Bankinter quiere acabar con las tarjetas de crédito físicas: “Tienen muchos inconvenientes, para pedirlas tienen que enviártelas a casa por correo, lo que tarda días… ahora la gente nos está pidiendo pagar con wallet y con otras soluciones como Bizum: la tarjeta de crédito concebida como hace 10 años no tiene ningún sentido”. Así se expresa Alfonso Sáez, el director general de Bankinter Consumer Finance, durante la presentación de su tercer ‘estudio bankintercard’ sobre el uso de medios de pago.

El estudio está principalmente enfocado a analizar el uso del más de un millón de tarjetas de crédito de Bankinter, ya que éstas han aumentado un 26% en los últimos 10 años. Sin embargo Sáez considera que son una tecnología que será poco a poco sustituida. Como prueba de ello, los pagos a través del móvil o wallet tienen un uso mayor, pues supone el 2,4% del total de pagos en 2018. De igual modo está creciendo el sistema Bizum, para transferencias inmediatas, que ya tiene un importe promedio de 53,3 euros desde octubre de 2016 cuando fue lanzado.

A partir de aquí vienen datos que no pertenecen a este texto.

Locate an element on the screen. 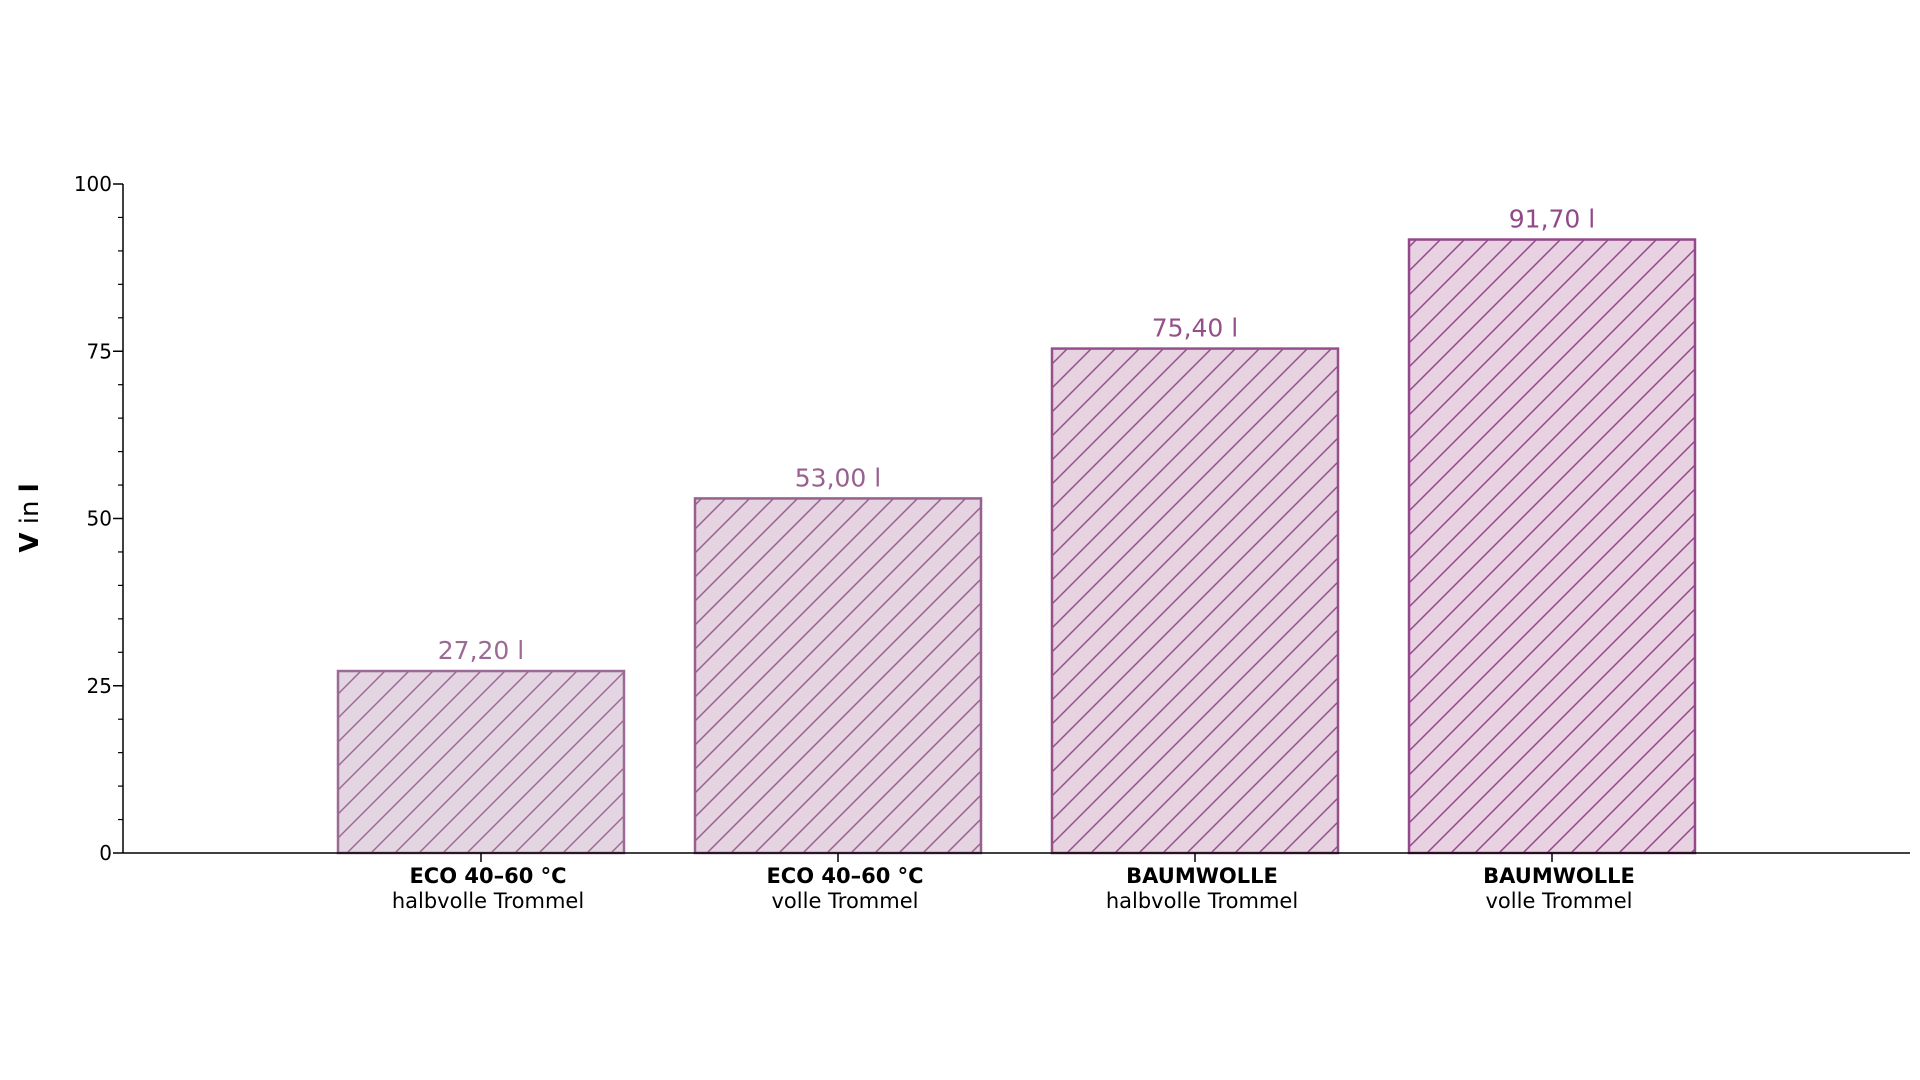 This screenshot has width=1920, height=1080. y-axis-label: V in l is located at coordinates (30, 518).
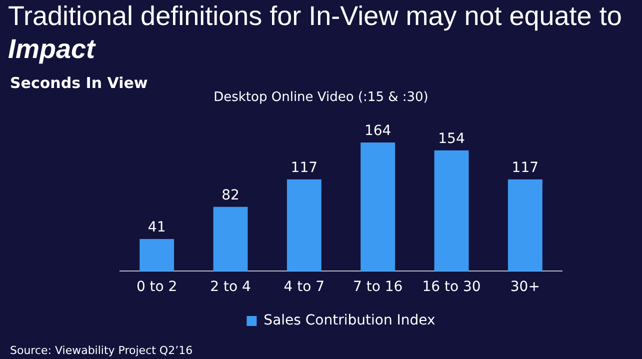 This screenshot has width=642, height=359. Describe the element at coordinates (525, 288) in the screenshot. I see `x-tick-label: 30+` at that location.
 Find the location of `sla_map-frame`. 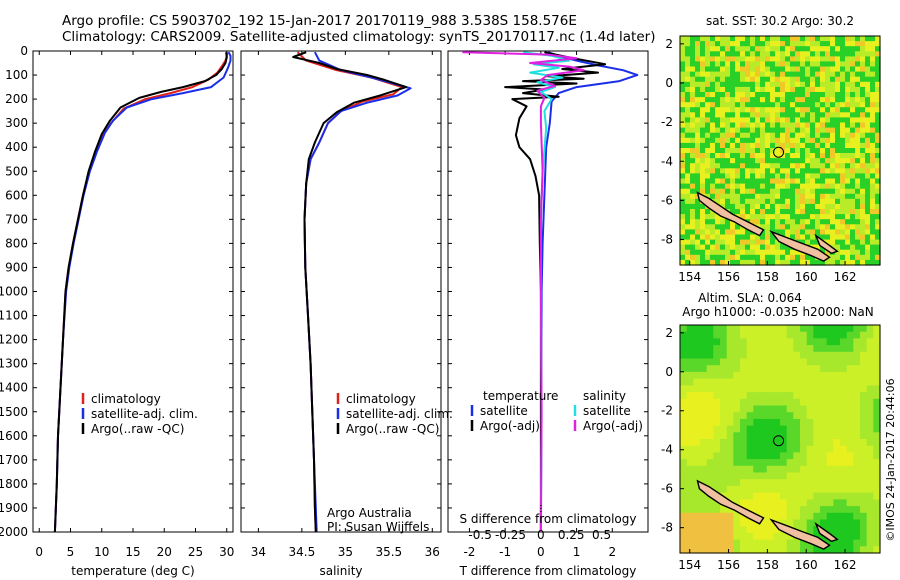

sla_map-frame is located at coordinates (780, 439).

En 2018 se ha más que multiplicado el uso de Bizum para Bankinter.

Más uso de tarjeta de crédito

Este estudio está enfocado sólo a gasto en tarjetas de crédito porque según Sáez las tarjetas de débito, que sólo permiten gastar mientras haya dinero en la cuenta, están ganando en irrelevancia. Sin embargo las tarjetas de crédito han ido teniendo cada vez más uso en los clientes de Bankinteer experimentando un aumento de gasto desde 2.506 euros anuales en 2008 hasta 3.156 euros en 2018, lo que supone este 26% más citado.

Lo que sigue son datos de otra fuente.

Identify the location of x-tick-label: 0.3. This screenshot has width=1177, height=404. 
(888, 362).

Ahora se hacen más movimientos con tarjetas de crédito y de una cuantía inferior que hace diez años

Más movimientos con tarjetas de crédito y de menos cuantía es la clave de esta evolución. Si en 2008 se pagaba de medio 77,9 euros por transacción de tarjeta de crédito en 2018 serán 65,4 euros. Sin embargo los movimientos han subido: de 32,2 al año de media en 2008 a 48,3 de media en 2018.

“Esto nos lleva a la conclusión de que el consumidor a lo largo de estos años ha sacado partido de la flexibilidad de la tarjeta de crédito como un sistema de pago que les ha permitido aliviar el peso de la crisis en el consumo diario, frente al pago inmediato del efectivo o el débito”, concluye Sáenz.

Caen las compras en hipermercados

Al igual que ha ocurrido con la tendencia general del consumo, los hipermercados (representados en España por marcas como Carrefour, Alcampo o Eroski) han perdido peso en las preferencias de los consumidores, pasando del 12,4% del total de los pagos en 2008 al 5,2% en 2018. Los supermercados han subido, por su parte, del 12,82% al 16,5%, con Mercadona como su máximo exponente.

También se ha hundido el gasto en restauración. De 62 euros de importe medio en 2009 a 35 que será durante este año.